Nord Stream 2 AG, the developer of a new natural gas pipeline through the Baltic Sea, has reported that its environmental conservation measures at the Russian landfall are showing early signs of success.
As part of ongoing environmental monitoring, Nord Stream 2 and ECOPROJECT, an environmental and nature conservation consultancy, have reported that the protected plant species relocated in 2018 in accordance with Russian legislation are recovering well.
An onsite inspection carried out by the responsible authorities on May 17 has confirmed the results, the company said.
Feydor Stulov, head of Directorate at the Committee for Natural Resources (CNR) of the Leningrad region, said: “Following several onsite inspections in 2018 and now, with the start of new season, we can confirm that the relocation of protected plant species is successful, in line with the respective permits and the requirements of Russian legislation.”
Nord Stream 2 is implementing a broad range of measures to mitigate, compensate and offset potential impacts on the environment in line with Russian legislation and international standards. As such, the construction solution developed specifically for crossing the Kurgalsky reserve allows to reduce the width of trenches and construction corridor and related impacts by some 50 percent compared to the conventional construction methodology.
The pipelines will be installed by pulling the two strings in a flooded trench, which requires very limited equipment on site for pipeline installation, significantly lowering noise emissions and associated disturbances. The optimized construction schedule takes into account the critical periods for marine mammals, fish and birds.
Monitoring of protected plant species outside the construction corridor is ongoing.
Gregory Vilchek, permitting manager Russia at Nord Stream 2 AG, said: “All of our mitigation measures are based on international expert advice and local specialist experience. For example, relocation of moss Aulacomnium androgynum required special methodology; it was performed manually under the supervision of experts from the Komarov Botanical Institute. We are very happy with the results observed this spring and we will continue to fulfill our responsibilities to this protected area going forward.”

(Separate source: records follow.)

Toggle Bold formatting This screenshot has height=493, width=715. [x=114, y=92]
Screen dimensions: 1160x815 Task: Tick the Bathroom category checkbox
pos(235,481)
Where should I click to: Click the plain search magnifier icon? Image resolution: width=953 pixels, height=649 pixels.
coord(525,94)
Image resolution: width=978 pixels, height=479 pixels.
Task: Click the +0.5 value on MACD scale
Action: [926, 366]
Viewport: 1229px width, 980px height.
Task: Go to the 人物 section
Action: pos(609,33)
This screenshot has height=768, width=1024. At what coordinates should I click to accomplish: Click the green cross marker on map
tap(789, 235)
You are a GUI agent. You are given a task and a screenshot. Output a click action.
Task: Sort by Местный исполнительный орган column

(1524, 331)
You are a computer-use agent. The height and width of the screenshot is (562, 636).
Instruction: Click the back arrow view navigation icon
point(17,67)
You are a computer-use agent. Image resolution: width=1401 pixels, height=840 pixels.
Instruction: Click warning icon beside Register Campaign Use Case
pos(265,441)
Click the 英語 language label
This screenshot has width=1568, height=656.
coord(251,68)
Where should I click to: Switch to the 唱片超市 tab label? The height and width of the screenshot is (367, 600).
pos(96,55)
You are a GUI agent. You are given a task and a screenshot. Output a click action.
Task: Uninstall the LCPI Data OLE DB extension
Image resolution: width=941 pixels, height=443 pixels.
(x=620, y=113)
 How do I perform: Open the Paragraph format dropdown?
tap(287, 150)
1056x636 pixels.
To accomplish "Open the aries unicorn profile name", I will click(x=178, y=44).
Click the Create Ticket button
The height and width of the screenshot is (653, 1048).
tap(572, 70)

Сonstruction activities are being monitored by the competent authorities and three independent watchdogs. Project activities within the Kurgalsky reserve are being audited by VNII Ecology, a Russian research institute with special expertise on the management of protected areas. Royal Haskoning DHV, an international engineering and environmental consultancy, is retained as a watchdog to ensure compliance with international standards. ERM, a global provider of environmental, health, safety, risk, and social consulting services, regularly audits the works against the project Environmental and Social Management System.